The late Duke of Edinburgh was laid to rest with a ceremonial royal funeral on April 17 at St George's Chapel, Windsor, and was also honoured with a special service at Ottawa's Christ Church Cathedral. The prime minister appeared virtually during the livestream of that event to speak about Philip's influence on our country.
"Through the Duke of Edinburgh's Award, he helped give millions of young people from all walks of life a way to achieve their full potential. His legacy will certainly continue through them," Justin said during the service. You can watch his full remarks below:
"Of course, as an active and dynamic man, the prince was involved in more than just one good cause. He supported countess organizations and charities around the world, including more than 40 here in Canada, from his support for the Canadian Aeronautics and Space Institute, to his participation in Outward Bound, Prince Philip had a positive impact on communities from coast to coast to coast.

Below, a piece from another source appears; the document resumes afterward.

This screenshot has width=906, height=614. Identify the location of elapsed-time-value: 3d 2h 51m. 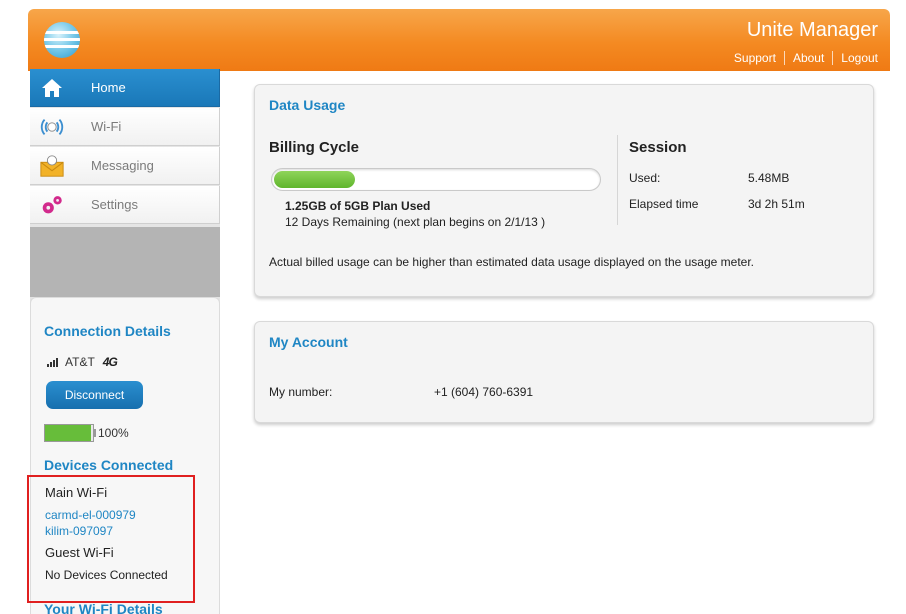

"Prince Philip was also a devoted husband, father, grandfather and great-grandfather. Canada has lost a great friend. He will be dearly missed."

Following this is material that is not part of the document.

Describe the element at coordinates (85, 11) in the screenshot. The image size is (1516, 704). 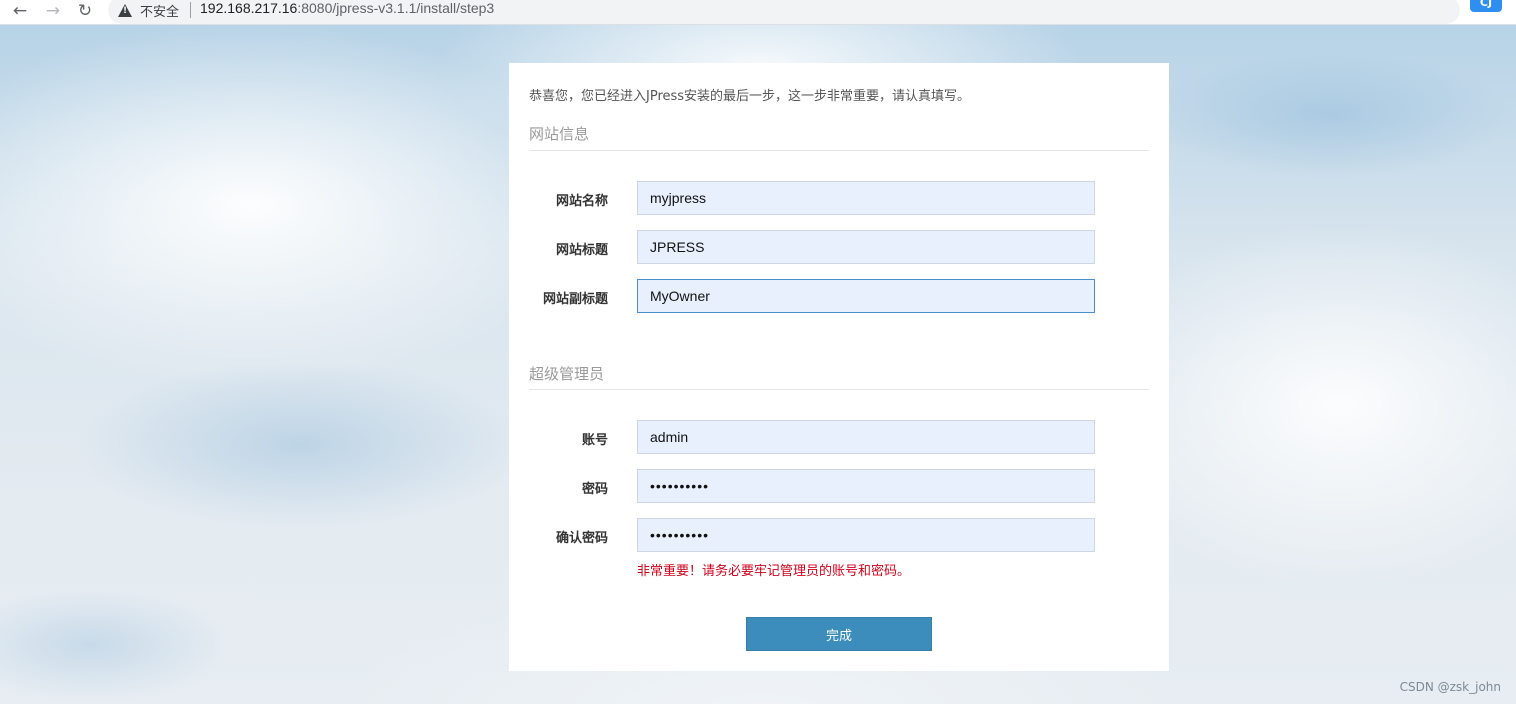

In a statement made before the service, Justin added that he hopes the Canadian donation will go towards helping the youth of tomorrow, which is in keeping with the prize's mandate and mission.
"I encourage young Canadians to find out more about the Duke of Edinburgh's International Award," he said. "Whether you want to develop a new skill, give back to your community, or set out on an adventure, this program is as much a personal challenge as it is a global opportunity."
The Duke of Edinburgh's International Award works "in more than 130 countries and territories around the world," according to its official website. Founded more than 60 years ago, its goal is to recognize youth for their "achievements outside of academia." The organization gives people opportunities to develop their own program to work towards their own goals.
"Young people growing up in this modern and complicated world have many difficulties to face, and opportunities for personal achievement are often limited," Philip wrote in the foreword to the International Handbook for Award Leaders around 2000, according to the Award's website. "At the same time, parents, teachers, voluntary organization leaders and employers who recognize their responsibilities towards young people also have their challenges.
"The Award is intended to help both the young as well as those who are concerned for their welfare. The object is to provide an introduction to worthwhile leisure activities and voluntary service, as a challenge to the individual to discover the satisfaction of achievement, and as a guide to those people and organizations who would like to encourage the development of their young fellow citizens."
Throughout his time as royal consort, Philip visited our country dozens of times. It's hard to look back through history and find a year in which he wasn't here. He was a tireless servant to the Commonwealth during the Queen's nearly 70 years on the throne, completing more than 22,000 official royal engagements during his lifetime.
Philip's funeral service at St George's Chapel, Windsor was attended by just 30 people, in line with COVID-19 restrictions. The prince's casket was followed by a procession that included members of the Royal Family and his staff as it left Windsor Castle and made its way to the Chapel. He was given a minute of silence across the United Kingdom when he arrived.
The service itself was officiated by David Conner, the Dean of Windsor, and Justin Welby, the Archbishop of Canterbury. The simple ceremony did not feature members of the Royal Family doing readings or giving lessons, nor was there a eulogy. This was also the case with the Queen Mother's 2002 service. Following the event, Philip was buried in the Royal Vault beneath the Chapel.